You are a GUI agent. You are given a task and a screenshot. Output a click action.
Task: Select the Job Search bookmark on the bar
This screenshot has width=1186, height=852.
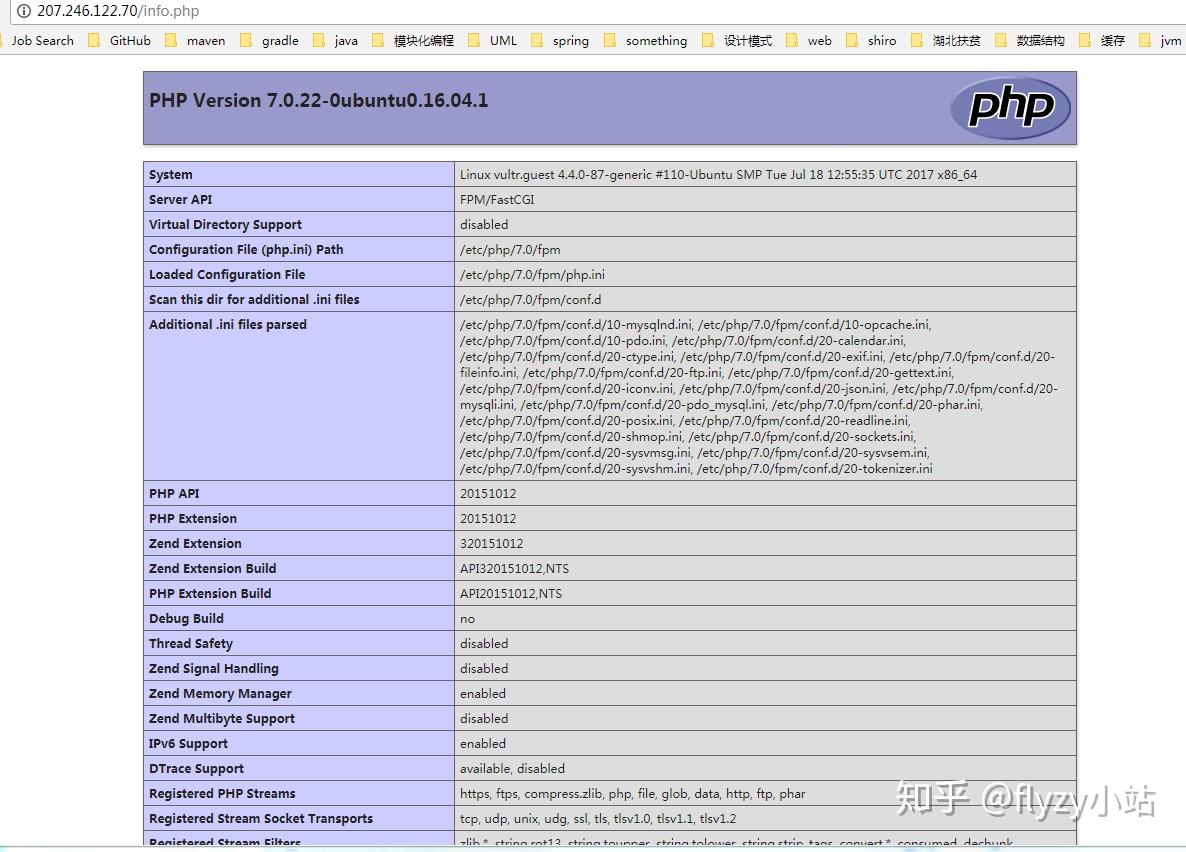coord(42,40)
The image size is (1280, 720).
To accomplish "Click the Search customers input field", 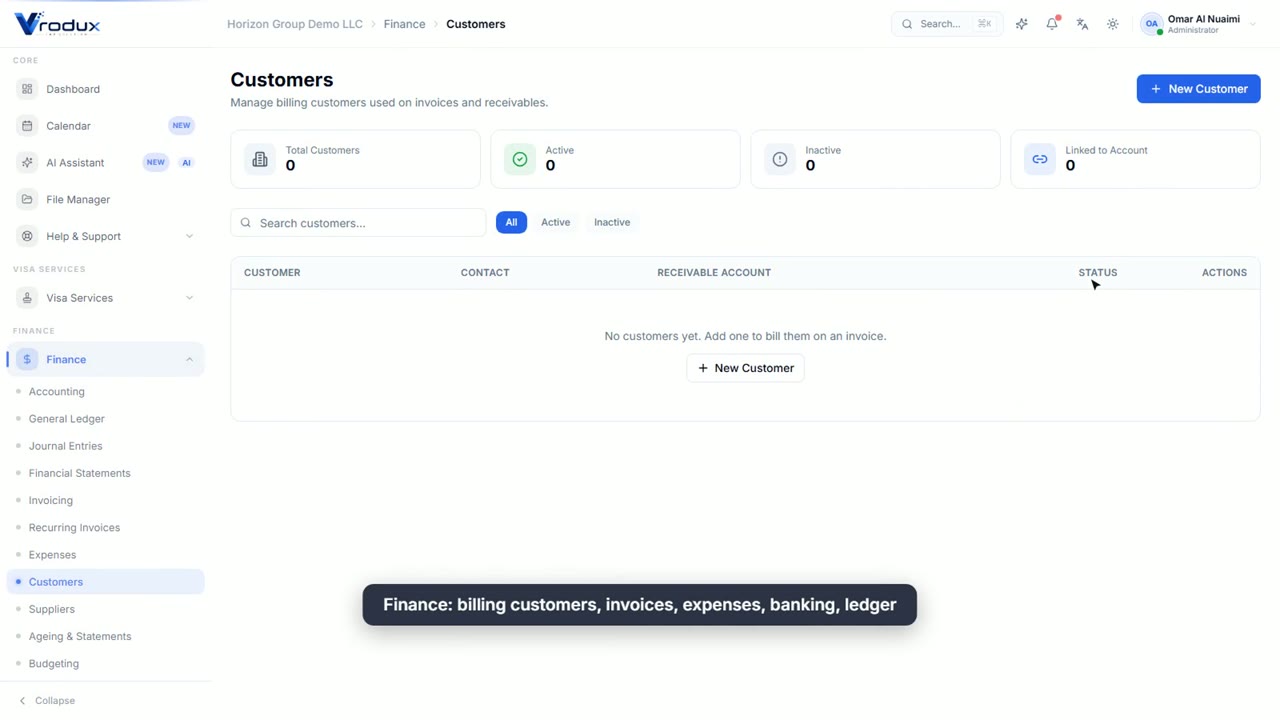I will pyautogui.click(x=358, y=222).
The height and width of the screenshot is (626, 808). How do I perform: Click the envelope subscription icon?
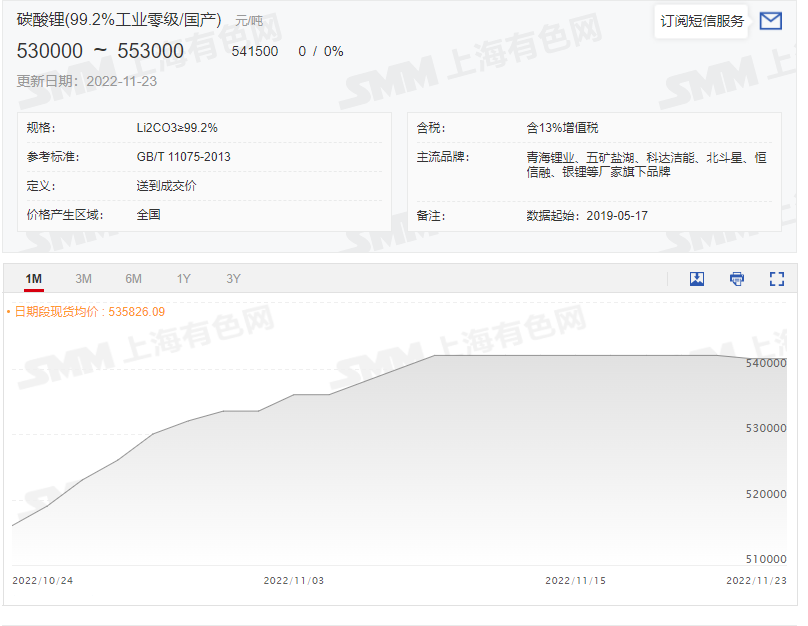pyautogui.click(x=770, y=20)
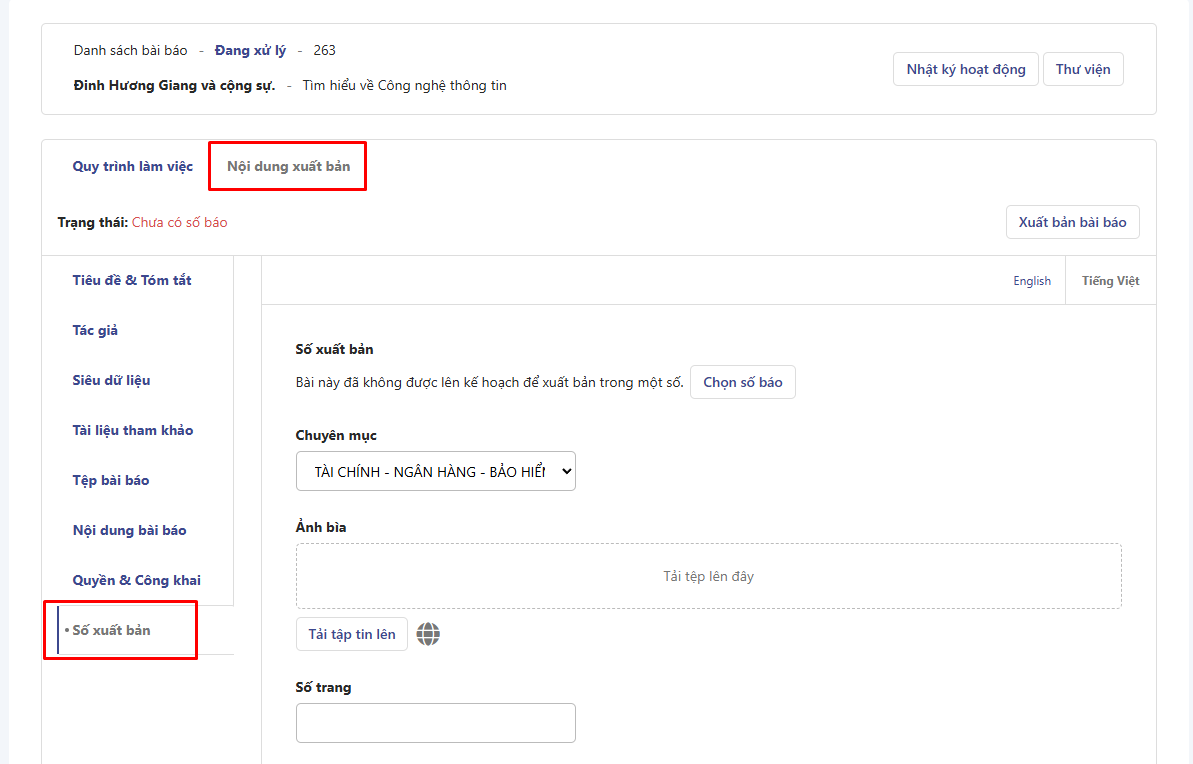Screen dimensions: 1193x764
Task: Open the Chuyên mục dropdown
Action: pos(435,471)
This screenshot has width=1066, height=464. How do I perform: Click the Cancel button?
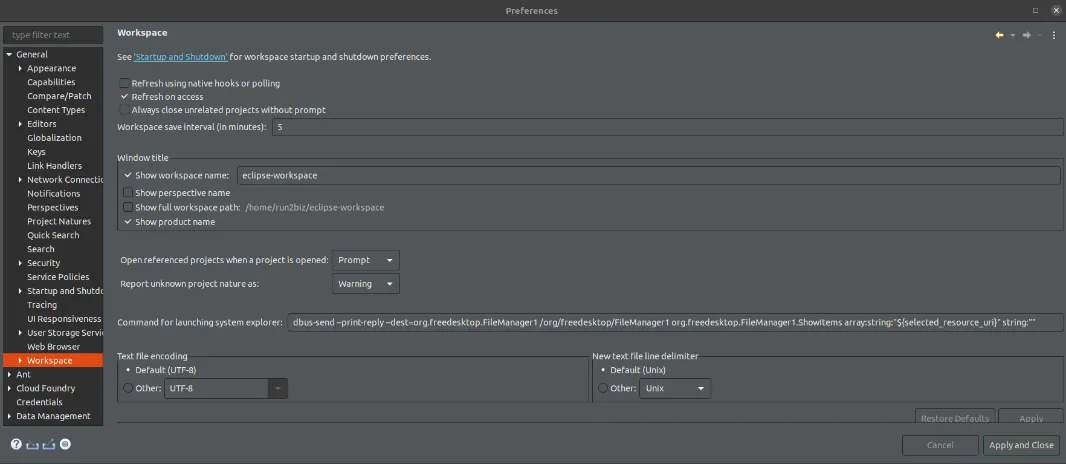[x=940, y=445]

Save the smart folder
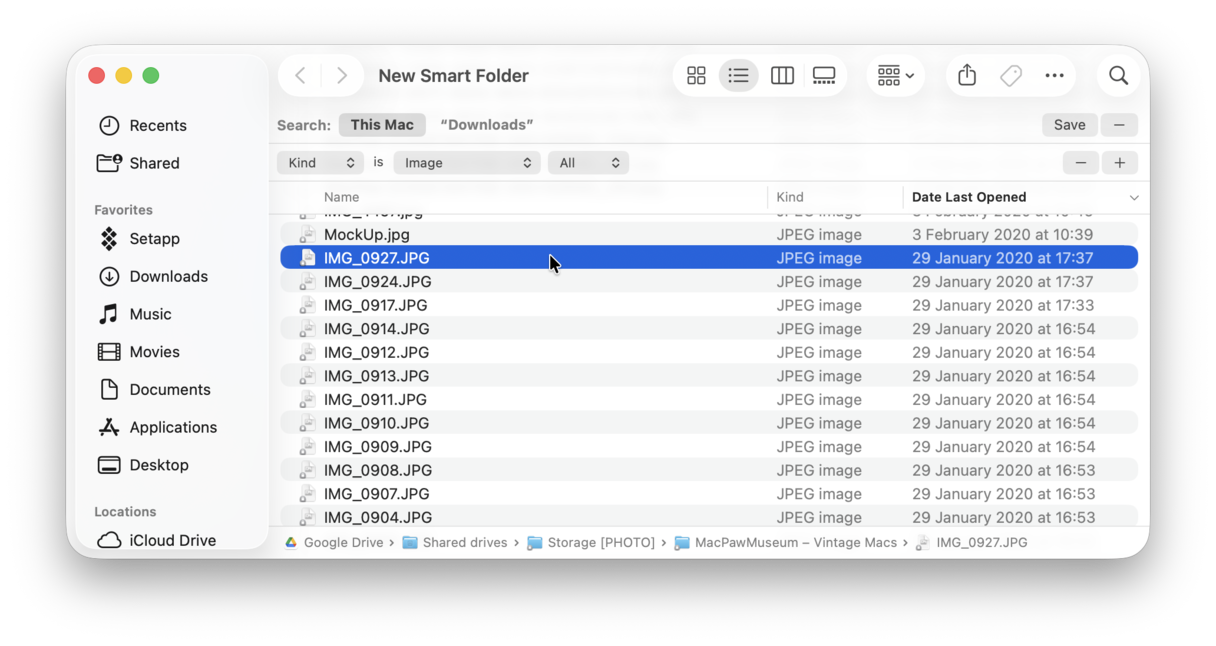pos(1069,124)
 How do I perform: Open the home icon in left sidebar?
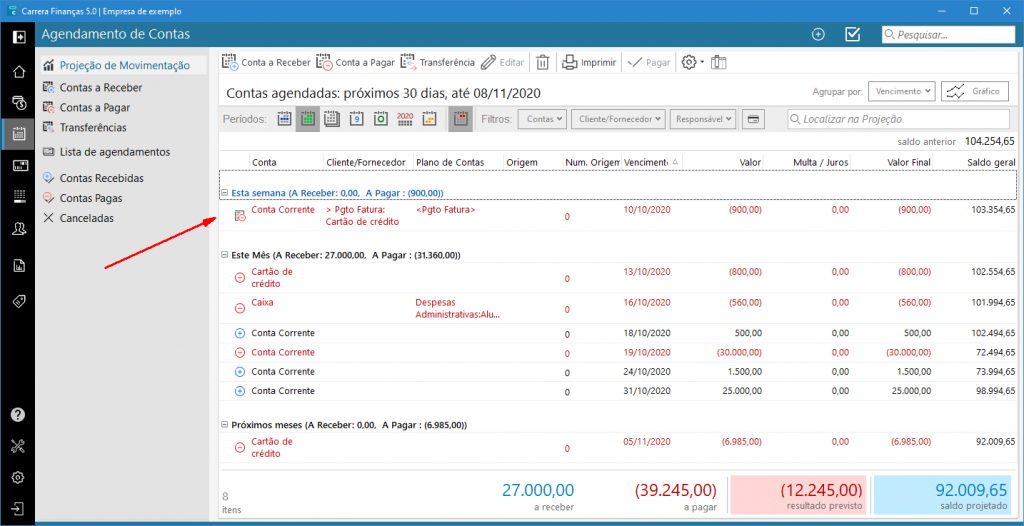pyautogui.click(x=18, y=72)
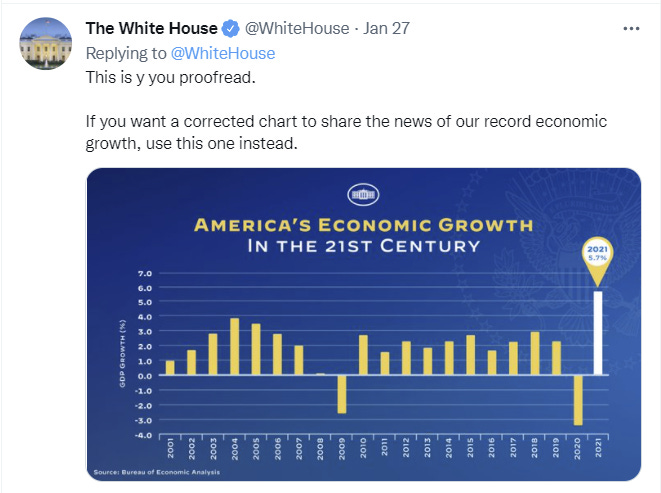Image resolution: width=661 pixels, height=493 pixels.
Task: Click the chart title America's Economic Growth
Action: coord(363,225)
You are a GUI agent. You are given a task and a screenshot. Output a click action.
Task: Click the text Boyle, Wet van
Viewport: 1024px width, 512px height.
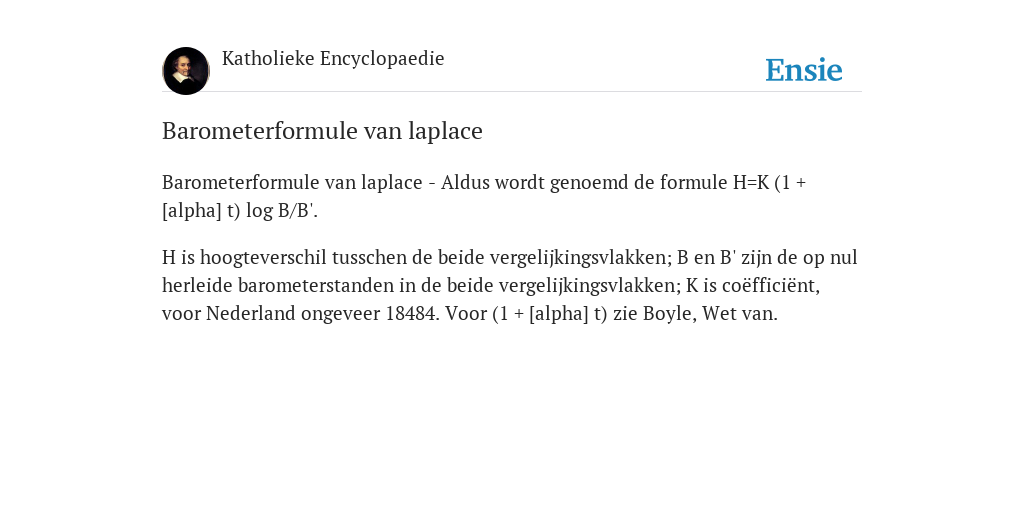710,314

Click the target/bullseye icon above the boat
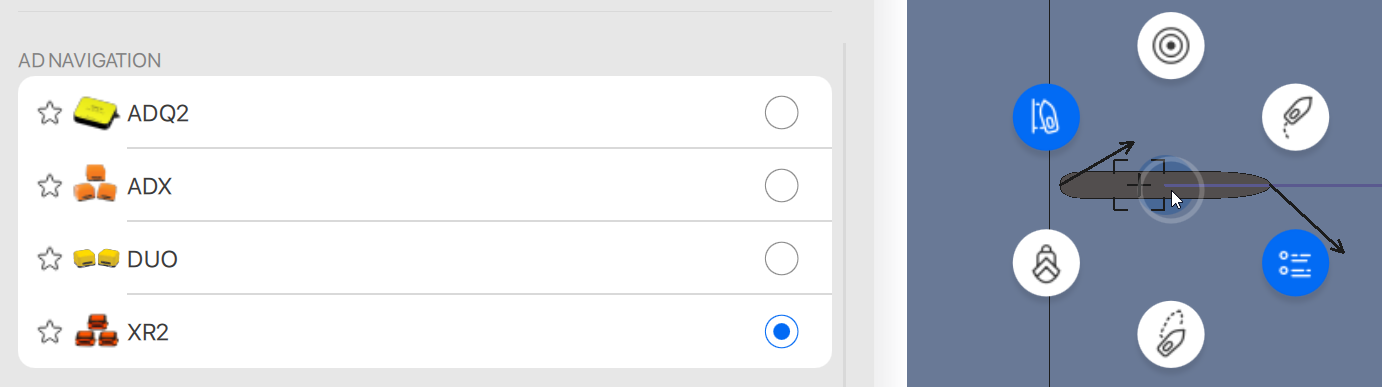[1171, 46]
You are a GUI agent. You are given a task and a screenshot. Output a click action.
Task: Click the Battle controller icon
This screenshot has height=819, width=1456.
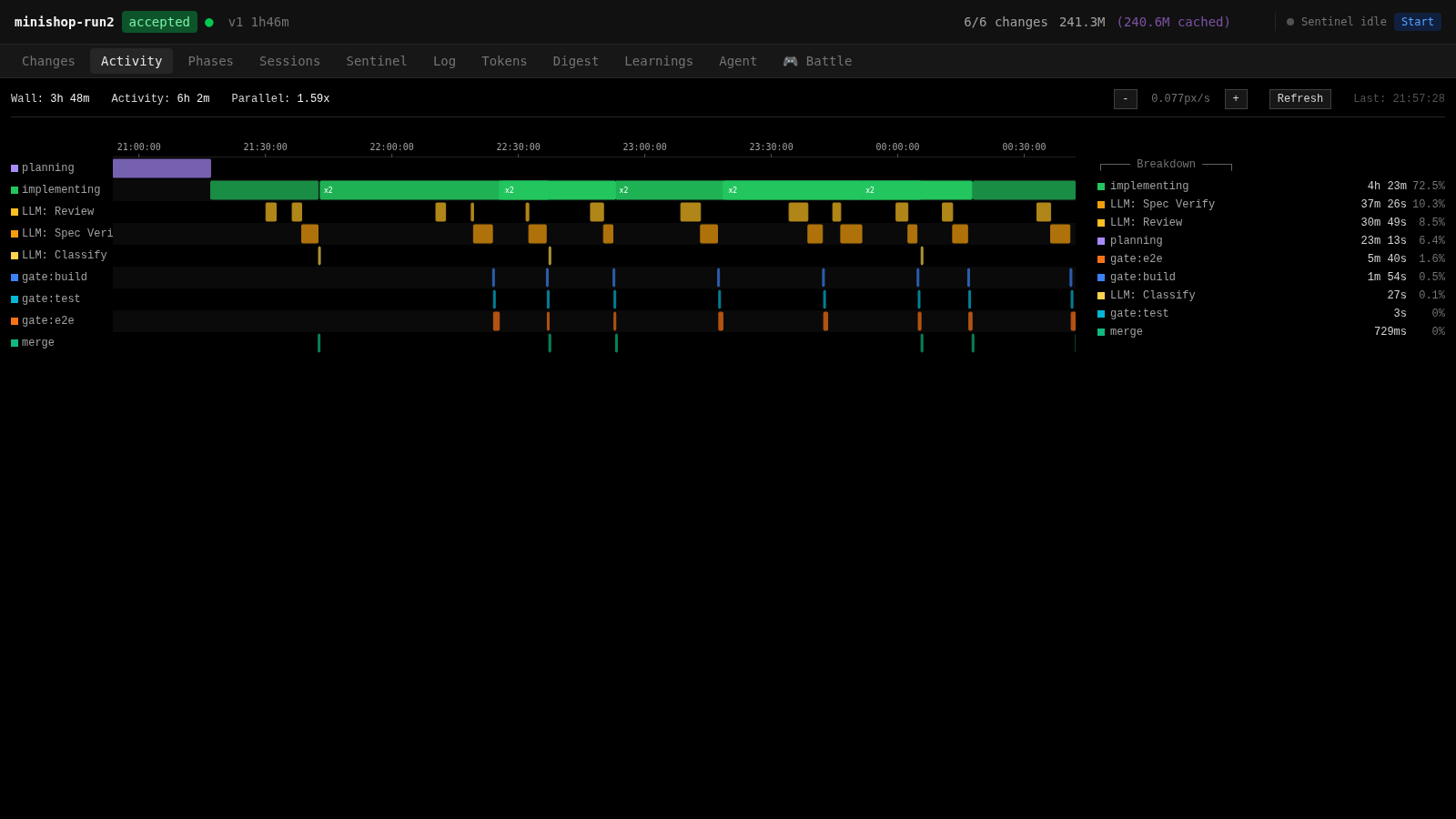791,61
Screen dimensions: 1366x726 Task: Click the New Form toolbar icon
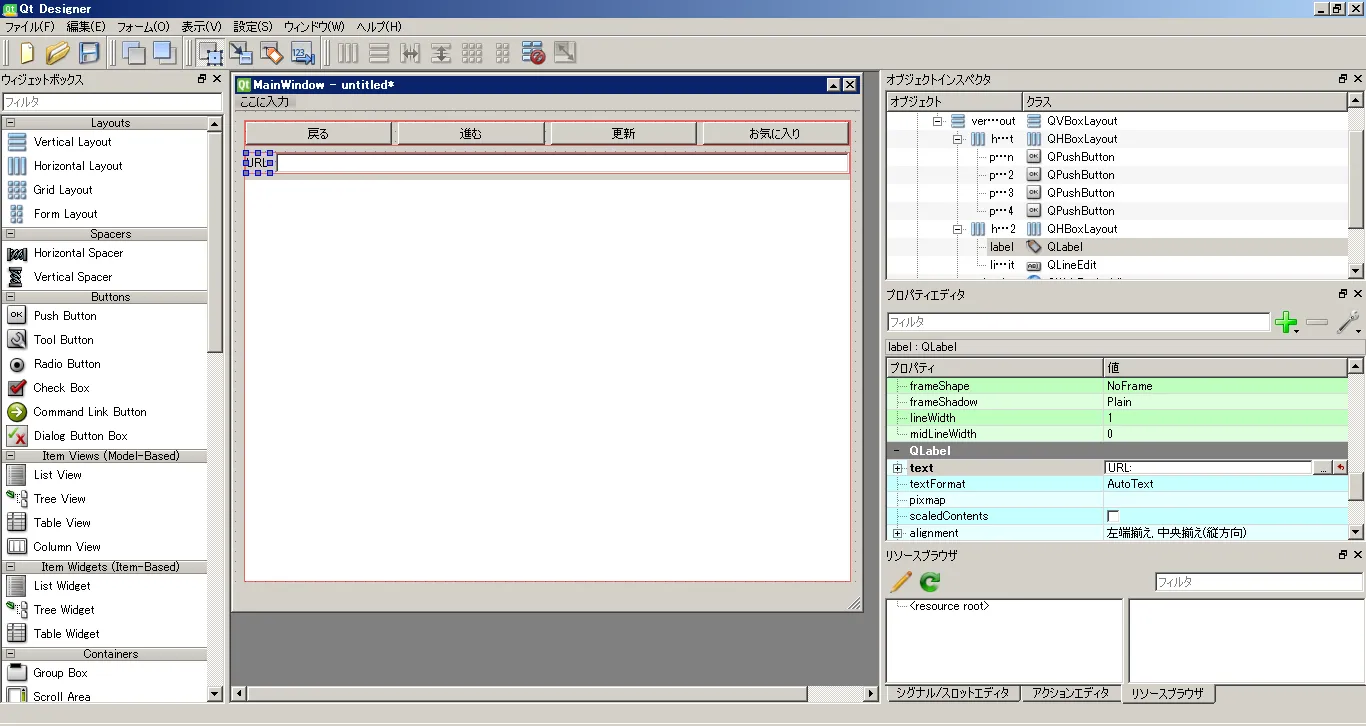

EXERCISE BRIEF:
Reproduce everything in the listing above from the line containing "Save the smart folder" down to the end of the listing, leaving out the pictures.

PROBLEM SOLUTION:
Save the smart folder
pos(1069,124)
 How do I perform: Open the home icon in left sidebar?
pyautogui.click(x=18, y=72)
Image resolution: width=661 pixels, height=493 pixels.
Task: Click the chart title America's Economic Growth
Action: coord(363,225)
You are a GUI agent. You are given a task and a screenshot. Output a click action.
Task: Click the text Boyle, Wet van
Viewport: 1024px width, 512px height.
710,314

Click the target/bullseye icon above the boat
[1171, 46]
You are a GUI agent. You are given a task and a screenshot. Output a click action.
Task: Click the Battle controller icon
This screenshot has height=819, width=1456.
791,61
Screen dimensions: 1366x726 Task: Click the New Form toolbar icon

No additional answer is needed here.